[Data entries]
▶

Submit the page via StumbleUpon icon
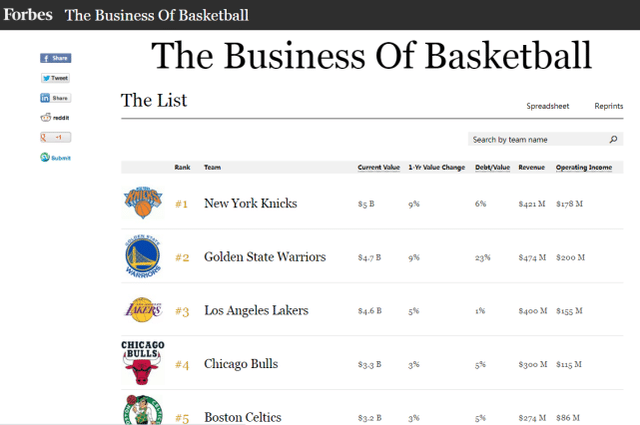This screenshot has width=640, height=425. point(56,157)
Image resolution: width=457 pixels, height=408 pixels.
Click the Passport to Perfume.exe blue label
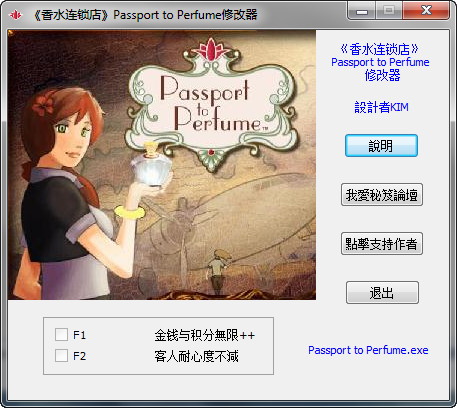368,350
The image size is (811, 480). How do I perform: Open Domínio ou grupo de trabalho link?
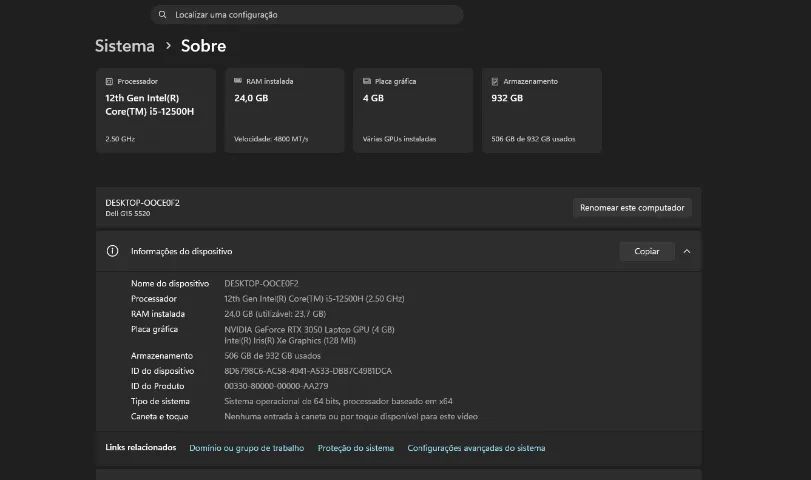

◀

- What is being asked -
Print every record exactly, without the pictures.

- Response box -
Submit the page via StumbleUpon icon
This screenshot has width=640, height=425. point(56,157)
Image resolution: width=457 pixels, height=408 pixels.
Click the Passport to Perfume.exe blue label
368,350
The image size is (811, 480). How do I perform: Open Domínio ou grupo de trabalho link?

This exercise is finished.